236 (1) Le droit de recours du fonctionnaire par voie de grief relativement à tout différend lié à ses conditions d’emploi remplace ses droits d’action en justice relativement aux faits — actions ou omissions — à l’origine du différend.

236 (1) The right of an employee to seek redress by way of grievance for any dispute relating to his or her terms or conditions of employment is in lieu of any right of action that the employee may have in relation to any act or omission giving rise to the dispute.

[17] Tous les employés au sens du paragraphe 206(1) de la LRTSPF ont le droit le présenter un grief, qu’ils soient syndiqués ou non. Le défendeur soutient que ce droit englobe la présente contestation de la Politique sur la vaccination, parce qu’elle concerne les « conditions d’emploi », au sens où cette expression est employée à l’article 208 de la LRTSPF :

208 (1) Sous réserve des paragraphes (2) à (7), le fonctionnaire a le droit de présenter un grief individuel lorsqu’il s’estime lésé:

(i) soit de toute disposition d’une loi ou d’un règlement, ou de toute directive ou de tout autre document de l’employeur concernant les conditions d’emploi,

(ii) soit de toute disposition d’une convention collective ou d’une décision arbitrale;

b) par suite de tout fait portant atteinte à ses conditions d’emploi.

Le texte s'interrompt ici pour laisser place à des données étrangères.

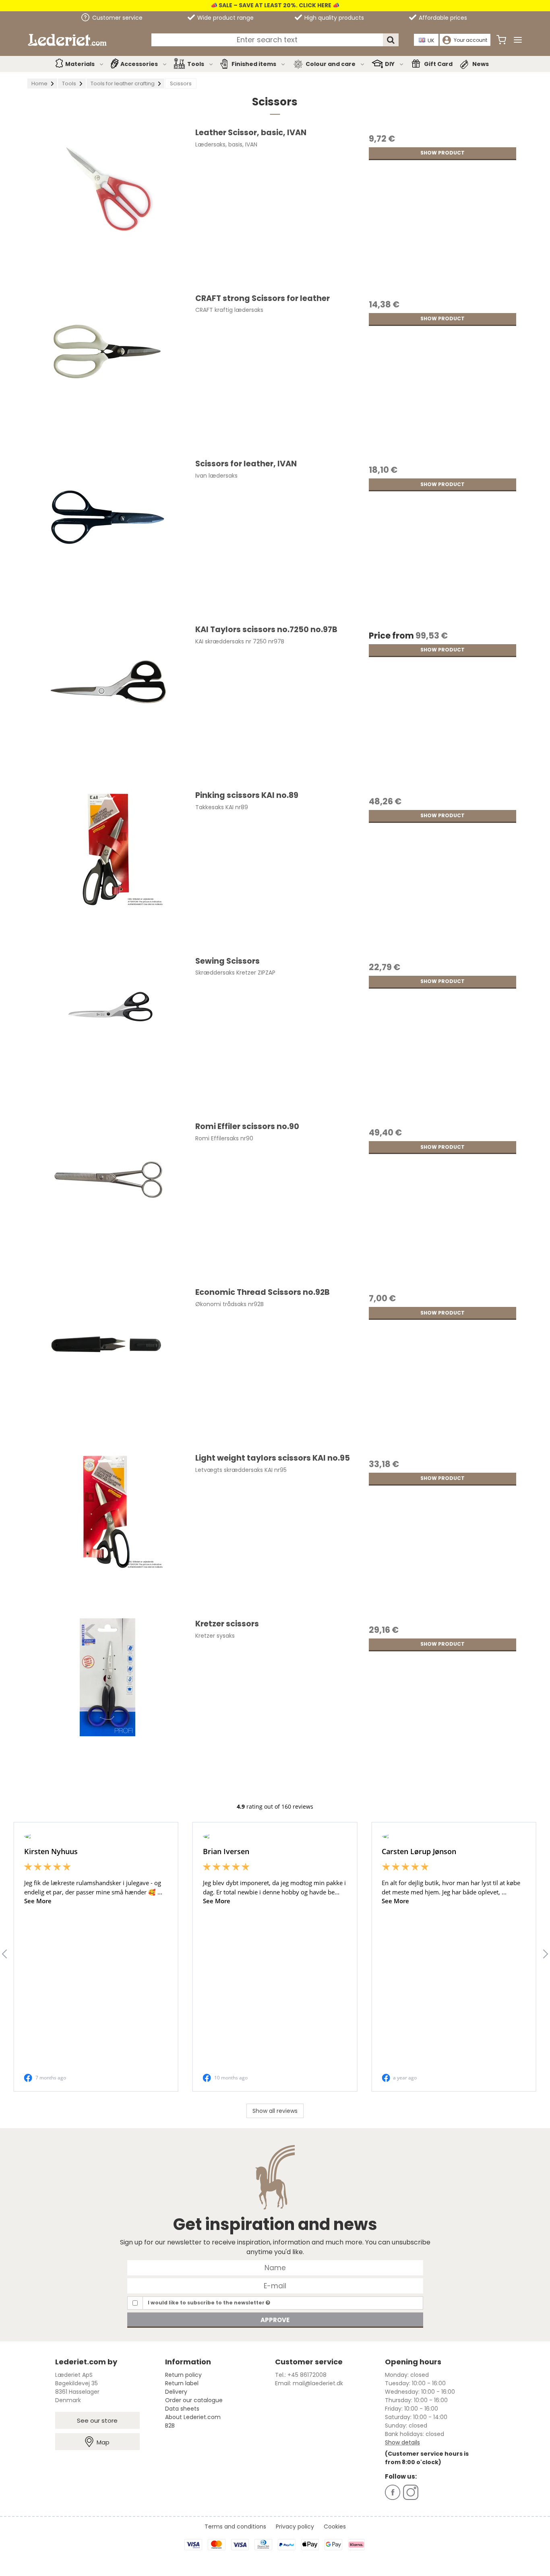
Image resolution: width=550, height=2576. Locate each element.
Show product (442, 152)
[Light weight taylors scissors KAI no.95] (107, 1532)
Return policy (183, 2375)
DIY (390, 64)
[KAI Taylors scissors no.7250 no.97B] (107, 703)
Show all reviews (275, 2111)
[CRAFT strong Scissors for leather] (107, 372)
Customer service (117, 18)
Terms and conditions (235, 2526)
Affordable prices (442, 18)
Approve (275, 2320)
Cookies (335, 2526)
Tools (195, 64)
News (480, 64)
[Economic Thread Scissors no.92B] (107, 1366)
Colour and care (331, 64)
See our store (97, 2420)
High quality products (333, 18)
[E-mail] (275, 2285)
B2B (170, 2425)
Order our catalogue (194, 2400)
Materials (80, 64)
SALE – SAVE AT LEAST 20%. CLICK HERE (274, 5)
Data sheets (182, 2409)
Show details (402, 2442)
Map (103, 2442)
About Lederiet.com (193, 2417)
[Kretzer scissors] (107, 1698)
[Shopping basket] (501, 40)
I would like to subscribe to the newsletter (207, 2302)
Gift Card (438, 64)
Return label (181, 2383)
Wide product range (225, 18)
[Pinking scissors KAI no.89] (107, 869)
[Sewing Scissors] (107, 1035)
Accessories (139, 64)
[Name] (275, 2267)
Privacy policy (295, 2526)
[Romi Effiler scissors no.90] (107, 1200)
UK (431, 40)
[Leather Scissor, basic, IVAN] (107, 206)
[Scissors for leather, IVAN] (107, 538)
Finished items (254, 64)
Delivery (176, 2392)
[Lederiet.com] (67, 39)
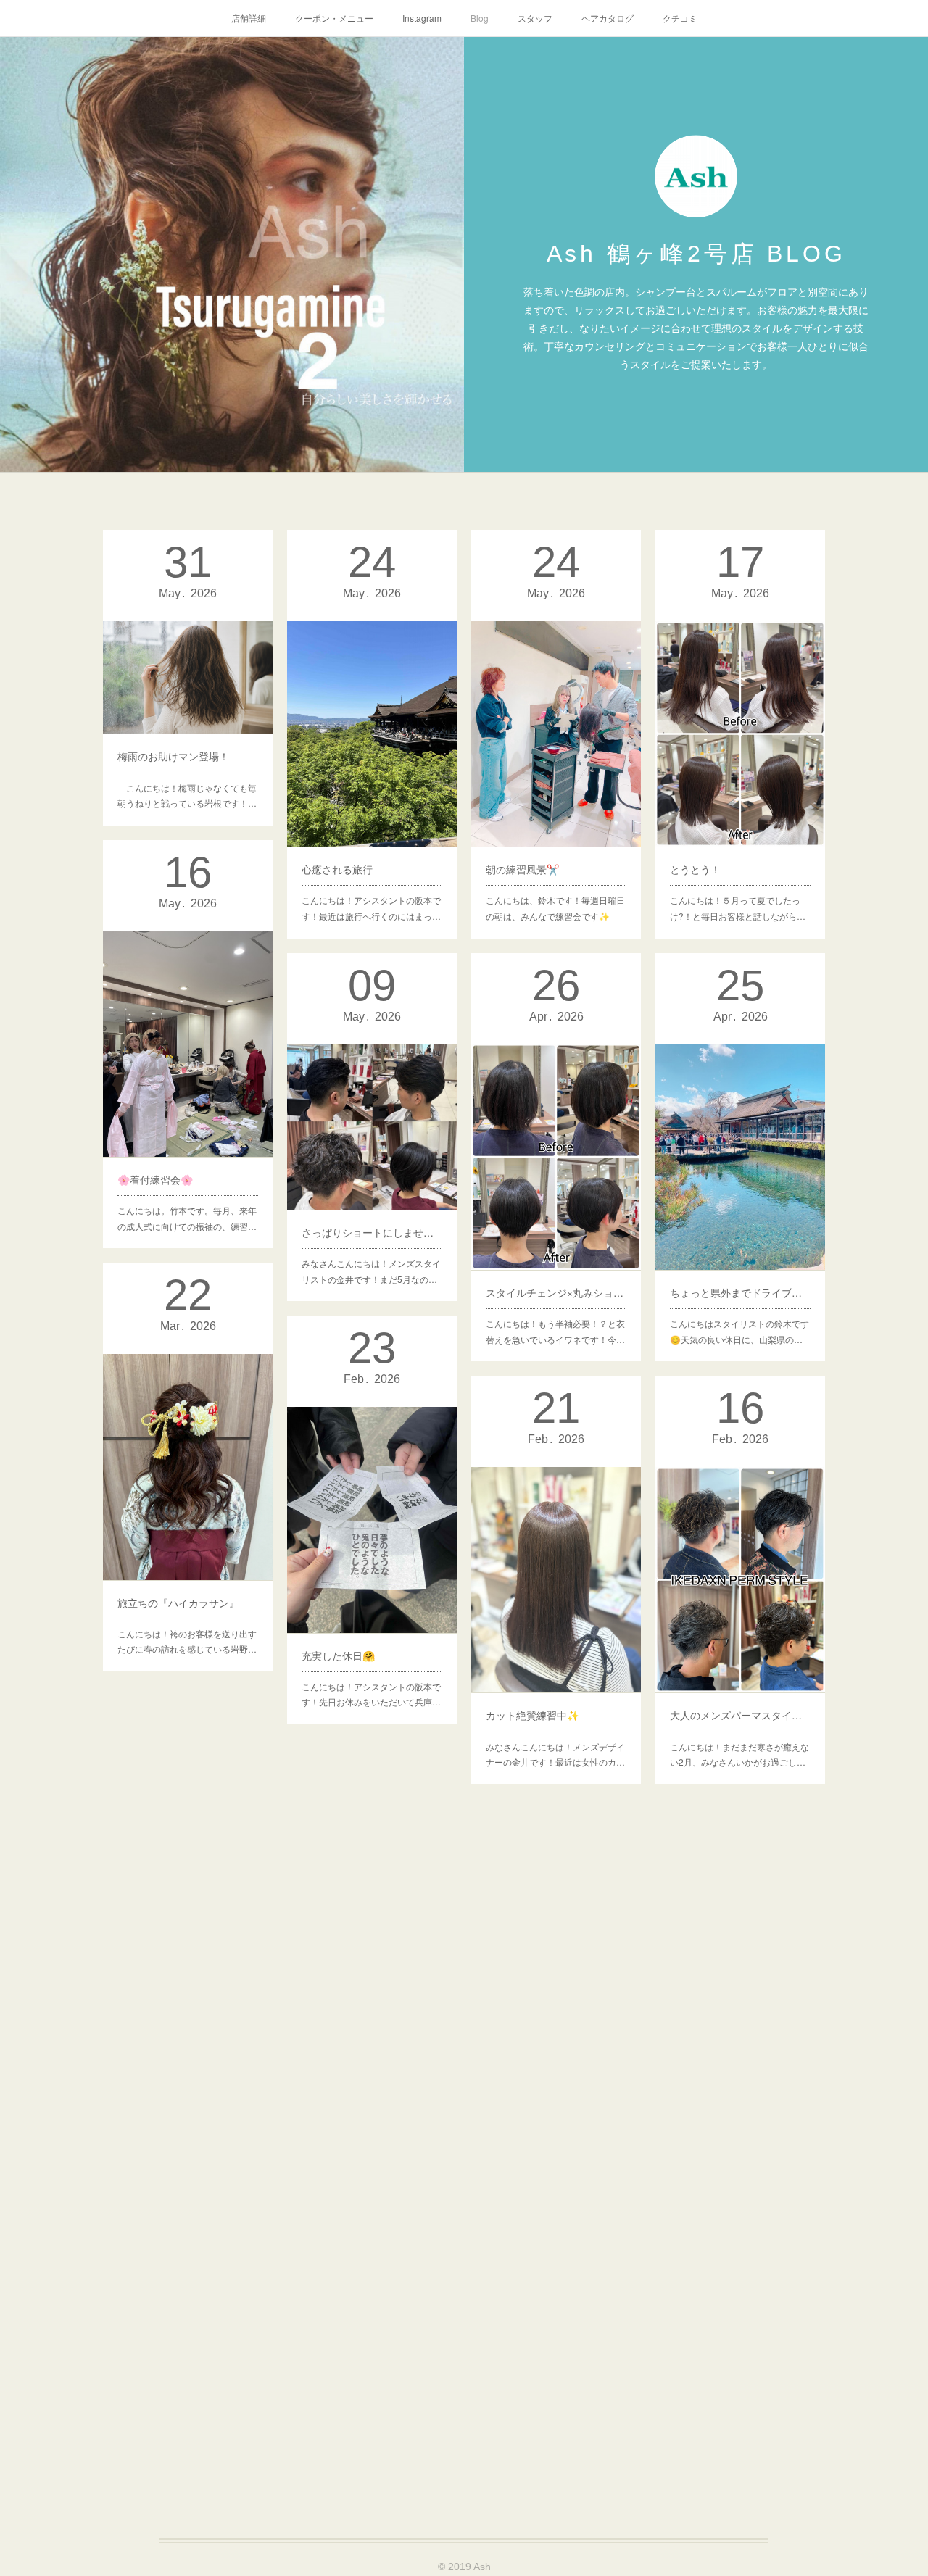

208 (1) Subject to subsections (2) to (7), an employee is entitled to present an individual grievance if he or she feels aggrieved (a) by the interpretation or application, in respect of the employee, of

(i) a provision of a statute or regulation, or of a direction or other instrument made or issued by the employer, that deals with terms and conditions of employment, or

(ii) a provision of a collective agreement or an arbitral award; or

(b) as a result of any occurrence or matter affecting his or her terms and conditions of employment.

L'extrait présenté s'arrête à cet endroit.